Qué debes hacer: Prolonga, por favor, el extracto sobre las conversaciones de Laurence Debray con Juan Carlos I, empezando justo después de su última oración.

Extracto:
Debray debió quedar embrujada tal vez por la innegable capacidad de seducción de Juan Carlos I, y por los ceros de Planeta, una fortuna como la de tan jugosas memorias a nivel mundial, y aceptó la invitación. Y se fue. Como una nueva Sainte-Beuve, acompañada no por Baudelaire sino por su marido y sus hijos, cruzó los mares del desierto para sentarse junto a un Borbón de voz ya más apagada, pero con memoria todavía viva. En esas conversaciones que duraron años —interrumpidas por comidas sobrias y silencios densos como el incienso de palacio—, fue aflorando lo que el rey tenía para decir: no su defensa, sino su versión; no su excusa, sino su relato.

Laurence Debray con Juan Carlos I

El libro que de ese empeño va a nacer en noviembre, lleva por título Reconciliación, que no es palabra vana ni elegida al azar. Reconciliarse no significa justificar, sino comprender. No exculpar, sino mirar de frente sin la venda de la propaganda ni el juicio sumarísimo de las tertulias. Reconciliarse es, el acto maduro de perdonar, de olvidar un poco. La paz para un pueblo que quiere conocerse sin avergonzarse, que desea reconocerse en sus luces sin negar sus sombras, pero tal vez atenuarlas con el loable fin de convivir en paz.

Segmento de datos:
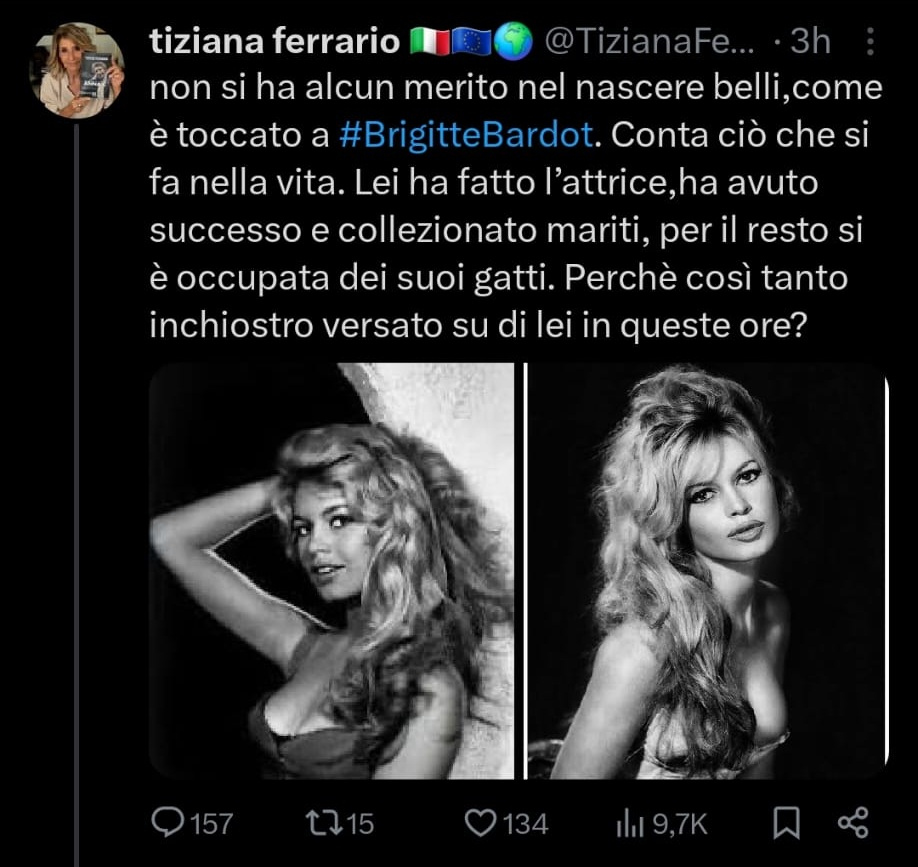Click the share icon
918x867 pixels.
(851, 822)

Respuesta del ejercicio:
Un zarpazo a Zarzuela

Debray sabe que no ha escrito Las confesiones de San Agustín. Sabe también que no hay en el libro revelaciones que puedan estremecer a los políticos ni titulares que provoquen escalofríos en la prensa. Pero se hará la interesante por la cosa del marketing. En su libro, en el libro que le ha escrito al padre del jefe del Estado, hay algo más valioso: la voz directa, sin ventrílocuos, del gran actor del final del siglo XX español y buena parte del XXI. Hay, también, un ejercicio de provocación: es evidente que la publicación llega a contrapelo. Es lo contrario de lo que quiere Zarzuela. La notoriedad de Juan Carlos es lo contrario al estilo de Felipe VI.

Laurence Debray con la infanta Elena en Sanxenxo

No hay fidelidad del padre hacia el hijo con el anuncio de la autobiografía. Lo que para Juan Carlos I es un rescate de la historia desde lo íntimo, desde lo humano, desde su verdad, es para Zarzuela el percutor de un torrente de titulares que no controla como quisiera. La autora lamenta en donde le dan voz que el archivo personal del rey siga secuestrado por la maquinaria palaciega. Eso viene a denunciar. Esa misma maquinaria, señala la biógrafa, con una mano limpia la imagen de la institución y con la otra silencia al padre. Ese es el dardo que lanza de prólogo. El resultado es que el anterior monarca tuvo que tirar de su propia memoria, de viejos conocidos, de fotografías desordenadas y recortes de periódico amarillentos para reconstruirse a sí mismo. Eso cuenta Debray. Como Ulises en Ítaca, tuvo que hilar su propia historia sin Penélope que lo esperase.

La otra imagen de Juan Carlos I

Vaticinamos que el retrato que emerja de esas páginas no será el del bon vivant de cacerías, domadoras consortes, yates y jeques, sino el del hombre meticuloso, metido en papeles, corrigiendo cada palabra, pesando cada adjetivo, como si supiera que este, al fin, era su último acto de servicio. Hay en la imagen difundida por la revista Hola, la del rey leyendo, subrayando y anotando, junto a la joven escritora, un bochorno de cliché, una burla, una indignidad propia de estos tiempos del tuit y la ocurrencia.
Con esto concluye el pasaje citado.